I know it's redundant to tell people to read Charles Krauthammer - really, you are doing Friday wrong if you don't read his column every week - but he boils down the essential stakes in Iran neatly, and reminds us that this isn't just about Ahmadenijad vs Mousavi. Samples:
[T]his incipient revolution is no longer about the election. Obama totally misses the point. The election allowed the political space and provided the spark for the eruption of anti-regime fervor that has been simmering for years and awaiting its moment. But people aren't dying in the street because they want a recount of hanging chads in suburban Isfahan. They want to bring down the tyrannical, misogynist, corrupt theocracy that has imposed itself with the very baton-wielding goons that today attack the demonstrators.
As Bill Clinton might put it: it's the mullahs, stupid. Krauthammer, as always, looks at this from the broader perspective of regional/global strategic dynamics. The stakes, if the regime falls:
Imagine the repercussions. It would mark a decisive blow to Islamist radicalism, of which Iran today is not just standard-bearer and model, but financier and arms supplier. It would do to Islamism what the collapse of the Soviet Union did to communism -- leave it forever spent and discredited.
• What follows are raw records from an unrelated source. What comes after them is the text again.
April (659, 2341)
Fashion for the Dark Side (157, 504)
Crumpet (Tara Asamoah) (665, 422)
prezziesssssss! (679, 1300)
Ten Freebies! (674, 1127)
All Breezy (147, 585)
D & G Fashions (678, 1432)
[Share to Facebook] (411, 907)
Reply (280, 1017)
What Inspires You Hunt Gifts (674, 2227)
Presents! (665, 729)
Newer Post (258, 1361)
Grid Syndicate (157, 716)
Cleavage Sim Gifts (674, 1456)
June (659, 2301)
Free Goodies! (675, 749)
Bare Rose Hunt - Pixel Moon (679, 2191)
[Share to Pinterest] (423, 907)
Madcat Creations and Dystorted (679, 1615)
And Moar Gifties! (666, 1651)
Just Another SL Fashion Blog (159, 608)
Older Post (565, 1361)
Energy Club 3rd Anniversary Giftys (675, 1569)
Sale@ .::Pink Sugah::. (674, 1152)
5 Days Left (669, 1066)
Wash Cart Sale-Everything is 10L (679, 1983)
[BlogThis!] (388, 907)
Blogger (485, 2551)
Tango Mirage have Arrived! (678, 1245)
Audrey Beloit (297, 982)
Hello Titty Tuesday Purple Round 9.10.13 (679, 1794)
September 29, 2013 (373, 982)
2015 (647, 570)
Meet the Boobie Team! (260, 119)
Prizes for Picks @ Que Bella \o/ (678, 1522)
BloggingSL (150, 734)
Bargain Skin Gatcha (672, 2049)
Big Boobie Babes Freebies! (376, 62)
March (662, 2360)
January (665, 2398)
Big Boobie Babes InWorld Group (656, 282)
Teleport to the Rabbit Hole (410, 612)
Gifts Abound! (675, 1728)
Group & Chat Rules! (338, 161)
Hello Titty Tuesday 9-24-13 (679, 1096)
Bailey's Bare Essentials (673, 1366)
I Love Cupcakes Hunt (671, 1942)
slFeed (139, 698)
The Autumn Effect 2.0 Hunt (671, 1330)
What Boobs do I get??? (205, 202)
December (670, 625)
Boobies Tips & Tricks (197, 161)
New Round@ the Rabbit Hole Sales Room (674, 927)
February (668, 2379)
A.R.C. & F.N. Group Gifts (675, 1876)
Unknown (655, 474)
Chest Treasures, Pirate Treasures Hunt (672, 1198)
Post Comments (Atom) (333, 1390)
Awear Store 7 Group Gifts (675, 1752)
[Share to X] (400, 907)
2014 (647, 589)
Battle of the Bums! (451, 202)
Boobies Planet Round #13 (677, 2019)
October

In the region, it would launch a second Arab spring. The first in 2005 -- the expulsion of Syria from Lebanon, the first elections in Iraq and early liberalization in the Gulf states and Egypt -- was aborted by a fierce counterattack from the forces of repression and reaction, led and funded by Iran.
Now, with Hezbollah having lost elections in Lebanon and with Iraq establishing the institutions of a young democracy, the fall of the Islamist dictatorship in Iran would have an electric and contagious effect. The exception -- Iraq and Lebanon -- becomes the rule. Democracy becomes the wave. Syria becomes isolated; Hezbollah and Hamas, patronless. The entire trajectory of the region is reversed.
All hangs in the balance.
Krauthammer does oversimplify a bit; there are forces in Saudi Arabia and Pakistan that are also crucial to the counterrevolution against democratizing and liberalizing the region. But in neither of those states do the reactionaries have full control of the government the way they do in Iran (internal Saudi and Pakistani politics being deeply Byzantine), and changing the Iranian regime would put those forces in a much weaker position within their own states in the same way it would isolate Syria.
As Krauthammer notes, and as I discussed yesterday, Obama is on the wrong side of this - not in the Ahmadenijad vs Mousavi dispute, on which he's properly neutral, but on the broader people vs mullahs battle, in which his tepid responses and olive branches to the mullahs are effectively placing him on the side of the billy clubs. The House just voted 405-1 to "condemn" repression in Iran and stand with the dissidents; only Ron Paul, who votes against these things as a matter of course, sided with the mullahs and the White House.